Pricing to Maximize Revenue and Welfare Simultaneously in Large Markets
Elliot Anshelevich, Koushik Kar, Shreyas Sekar

TL;DR
This paper develops efficient pricing schemes in large markets that simultaneously maximize revenue and social welfare, especially when buyer valuations have certain structured properties, improving outcomes for sellers and buyers.
Contribution
It introduces new pricing mechanisms that guarantee both high revenue and welfare in large markets with multi-minded buyers under structured valuation assumptions.
Findings
Pricing schemes achieve good revenue and welfare when buyer demand has a monotone hazard rate.
Schemes ensure high social welfare without sacrificing profit for revenue-focused sellers.

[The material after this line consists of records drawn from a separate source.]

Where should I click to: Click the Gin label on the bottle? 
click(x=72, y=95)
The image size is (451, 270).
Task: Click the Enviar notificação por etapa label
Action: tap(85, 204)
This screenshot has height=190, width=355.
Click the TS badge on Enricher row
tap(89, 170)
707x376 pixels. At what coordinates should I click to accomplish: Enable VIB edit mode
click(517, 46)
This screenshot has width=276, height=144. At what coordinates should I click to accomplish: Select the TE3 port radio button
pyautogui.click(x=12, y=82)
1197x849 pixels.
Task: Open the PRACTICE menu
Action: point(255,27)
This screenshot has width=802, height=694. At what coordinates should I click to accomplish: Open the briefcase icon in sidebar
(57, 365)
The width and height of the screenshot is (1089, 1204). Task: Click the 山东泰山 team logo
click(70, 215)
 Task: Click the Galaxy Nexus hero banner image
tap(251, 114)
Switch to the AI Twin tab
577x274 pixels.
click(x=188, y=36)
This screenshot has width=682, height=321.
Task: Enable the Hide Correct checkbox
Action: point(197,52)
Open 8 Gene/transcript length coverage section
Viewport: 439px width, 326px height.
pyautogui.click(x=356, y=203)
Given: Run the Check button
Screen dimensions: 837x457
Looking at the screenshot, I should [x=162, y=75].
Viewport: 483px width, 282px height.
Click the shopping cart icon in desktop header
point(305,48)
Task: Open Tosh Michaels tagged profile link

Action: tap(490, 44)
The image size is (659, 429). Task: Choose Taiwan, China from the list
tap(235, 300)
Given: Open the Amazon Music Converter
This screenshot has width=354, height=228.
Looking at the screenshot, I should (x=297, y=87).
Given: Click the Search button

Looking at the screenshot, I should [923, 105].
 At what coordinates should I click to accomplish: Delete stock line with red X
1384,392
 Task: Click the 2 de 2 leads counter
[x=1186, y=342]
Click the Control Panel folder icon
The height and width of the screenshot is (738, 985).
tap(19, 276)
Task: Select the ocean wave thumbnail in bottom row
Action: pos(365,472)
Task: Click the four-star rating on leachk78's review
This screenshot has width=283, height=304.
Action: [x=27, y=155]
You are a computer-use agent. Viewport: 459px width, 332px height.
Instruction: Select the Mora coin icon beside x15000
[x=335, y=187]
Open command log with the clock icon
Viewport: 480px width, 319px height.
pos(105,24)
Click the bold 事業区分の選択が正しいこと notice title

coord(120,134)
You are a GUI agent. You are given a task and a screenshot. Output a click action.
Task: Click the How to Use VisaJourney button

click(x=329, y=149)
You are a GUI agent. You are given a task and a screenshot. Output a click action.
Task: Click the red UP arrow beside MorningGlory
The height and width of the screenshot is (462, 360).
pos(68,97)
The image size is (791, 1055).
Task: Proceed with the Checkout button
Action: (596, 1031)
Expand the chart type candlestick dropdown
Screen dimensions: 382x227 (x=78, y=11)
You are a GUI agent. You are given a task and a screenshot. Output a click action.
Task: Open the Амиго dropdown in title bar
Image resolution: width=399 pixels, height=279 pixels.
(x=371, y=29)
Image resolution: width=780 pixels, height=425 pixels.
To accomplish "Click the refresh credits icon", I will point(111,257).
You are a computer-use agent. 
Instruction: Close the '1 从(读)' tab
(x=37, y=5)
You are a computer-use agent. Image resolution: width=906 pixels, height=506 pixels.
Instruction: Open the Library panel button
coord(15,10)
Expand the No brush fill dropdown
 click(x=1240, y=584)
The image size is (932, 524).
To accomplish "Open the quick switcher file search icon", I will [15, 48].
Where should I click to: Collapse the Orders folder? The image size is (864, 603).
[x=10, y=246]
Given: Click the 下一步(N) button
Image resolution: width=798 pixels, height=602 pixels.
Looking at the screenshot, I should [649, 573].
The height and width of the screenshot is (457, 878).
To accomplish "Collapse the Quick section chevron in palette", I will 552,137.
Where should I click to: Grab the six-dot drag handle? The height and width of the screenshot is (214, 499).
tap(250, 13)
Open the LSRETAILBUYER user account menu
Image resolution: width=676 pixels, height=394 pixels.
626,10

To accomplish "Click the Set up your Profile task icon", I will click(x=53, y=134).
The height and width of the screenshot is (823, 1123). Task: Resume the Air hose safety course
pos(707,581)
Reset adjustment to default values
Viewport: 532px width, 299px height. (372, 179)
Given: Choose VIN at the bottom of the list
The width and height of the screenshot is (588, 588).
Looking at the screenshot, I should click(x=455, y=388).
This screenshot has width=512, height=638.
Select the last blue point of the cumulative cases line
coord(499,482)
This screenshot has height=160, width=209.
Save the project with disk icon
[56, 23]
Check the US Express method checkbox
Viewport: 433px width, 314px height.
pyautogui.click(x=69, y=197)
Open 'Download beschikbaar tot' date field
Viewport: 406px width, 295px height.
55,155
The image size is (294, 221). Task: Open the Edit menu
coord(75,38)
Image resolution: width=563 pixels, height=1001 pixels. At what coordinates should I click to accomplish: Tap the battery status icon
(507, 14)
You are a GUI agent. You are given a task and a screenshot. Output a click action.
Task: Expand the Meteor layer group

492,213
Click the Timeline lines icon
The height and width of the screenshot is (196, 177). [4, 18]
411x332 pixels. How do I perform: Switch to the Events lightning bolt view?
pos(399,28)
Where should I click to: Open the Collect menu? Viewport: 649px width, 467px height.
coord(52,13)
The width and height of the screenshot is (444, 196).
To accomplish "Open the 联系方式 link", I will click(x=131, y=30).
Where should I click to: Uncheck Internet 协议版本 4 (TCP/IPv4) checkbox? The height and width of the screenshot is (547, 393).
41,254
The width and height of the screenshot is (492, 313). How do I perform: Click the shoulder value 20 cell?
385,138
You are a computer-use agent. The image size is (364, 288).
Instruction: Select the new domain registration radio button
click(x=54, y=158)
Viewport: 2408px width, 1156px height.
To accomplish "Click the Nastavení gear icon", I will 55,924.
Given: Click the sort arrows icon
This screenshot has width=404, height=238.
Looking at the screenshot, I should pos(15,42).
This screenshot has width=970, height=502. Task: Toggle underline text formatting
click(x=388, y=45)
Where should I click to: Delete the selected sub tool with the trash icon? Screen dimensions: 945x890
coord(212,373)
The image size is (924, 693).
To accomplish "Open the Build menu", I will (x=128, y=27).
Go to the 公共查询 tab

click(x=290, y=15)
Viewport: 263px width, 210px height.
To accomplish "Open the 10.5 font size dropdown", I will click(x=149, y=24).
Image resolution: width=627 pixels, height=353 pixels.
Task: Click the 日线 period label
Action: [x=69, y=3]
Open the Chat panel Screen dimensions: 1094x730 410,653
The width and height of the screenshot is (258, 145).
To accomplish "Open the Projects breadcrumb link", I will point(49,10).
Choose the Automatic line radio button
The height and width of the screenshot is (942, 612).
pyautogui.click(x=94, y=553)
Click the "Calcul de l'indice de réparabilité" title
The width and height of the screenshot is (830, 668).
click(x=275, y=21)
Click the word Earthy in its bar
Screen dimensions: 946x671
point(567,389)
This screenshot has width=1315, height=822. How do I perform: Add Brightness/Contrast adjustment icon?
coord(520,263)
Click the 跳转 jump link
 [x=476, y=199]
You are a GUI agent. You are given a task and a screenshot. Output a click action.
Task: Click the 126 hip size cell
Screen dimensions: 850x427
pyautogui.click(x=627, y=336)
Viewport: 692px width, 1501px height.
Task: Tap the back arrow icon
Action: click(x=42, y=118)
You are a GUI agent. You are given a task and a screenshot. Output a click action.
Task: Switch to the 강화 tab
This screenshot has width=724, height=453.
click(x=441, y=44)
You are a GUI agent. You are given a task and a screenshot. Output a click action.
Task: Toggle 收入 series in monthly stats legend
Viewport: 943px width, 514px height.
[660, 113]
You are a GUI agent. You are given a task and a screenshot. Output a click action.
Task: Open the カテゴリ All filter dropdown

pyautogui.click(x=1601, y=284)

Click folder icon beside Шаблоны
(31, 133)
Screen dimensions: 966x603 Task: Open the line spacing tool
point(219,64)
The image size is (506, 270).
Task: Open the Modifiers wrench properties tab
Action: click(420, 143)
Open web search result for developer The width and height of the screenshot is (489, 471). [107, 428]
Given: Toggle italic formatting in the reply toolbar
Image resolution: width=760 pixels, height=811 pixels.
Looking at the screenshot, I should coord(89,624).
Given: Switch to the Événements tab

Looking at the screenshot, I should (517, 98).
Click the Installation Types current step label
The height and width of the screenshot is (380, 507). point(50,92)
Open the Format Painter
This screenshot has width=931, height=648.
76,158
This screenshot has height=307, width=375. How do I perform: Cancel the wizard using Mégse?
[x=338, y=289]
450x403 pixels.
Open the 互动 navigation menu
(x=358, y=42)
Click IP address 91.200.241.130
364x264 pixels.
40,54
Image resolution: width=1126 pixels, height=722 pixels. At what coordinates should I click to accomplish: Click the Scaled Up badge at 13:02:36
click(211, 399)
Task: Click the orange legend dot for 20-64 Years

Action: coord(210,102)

Improved guarantees for unit-demand buyers in large markets.
Abstract
We study large markets with a single seller which can produce many types of goods, and many multi-minded buyers. The seller chooses posted prices for its many items, and the buyers purchase bundles to maximize their utility. For this setting, we consider the following questions: What fraction of the optimum social welfare does a revenue maximizing solution achieve? Are there pricing mechanisms which achieve both good revenue and good welfare simultaneously? To address these questions, we give efficient pricing schemes which are guaranteed to result in both good revenue and welfare, as long as the buyer valuations for the goods they desire have a nice (although reasonable) structure, e.g., that the aggregate buyer demand has a monotone hazard rate or is not too convex. We also show that our pricing schemes have implications for any pricing which achieves high revenue: specifically that…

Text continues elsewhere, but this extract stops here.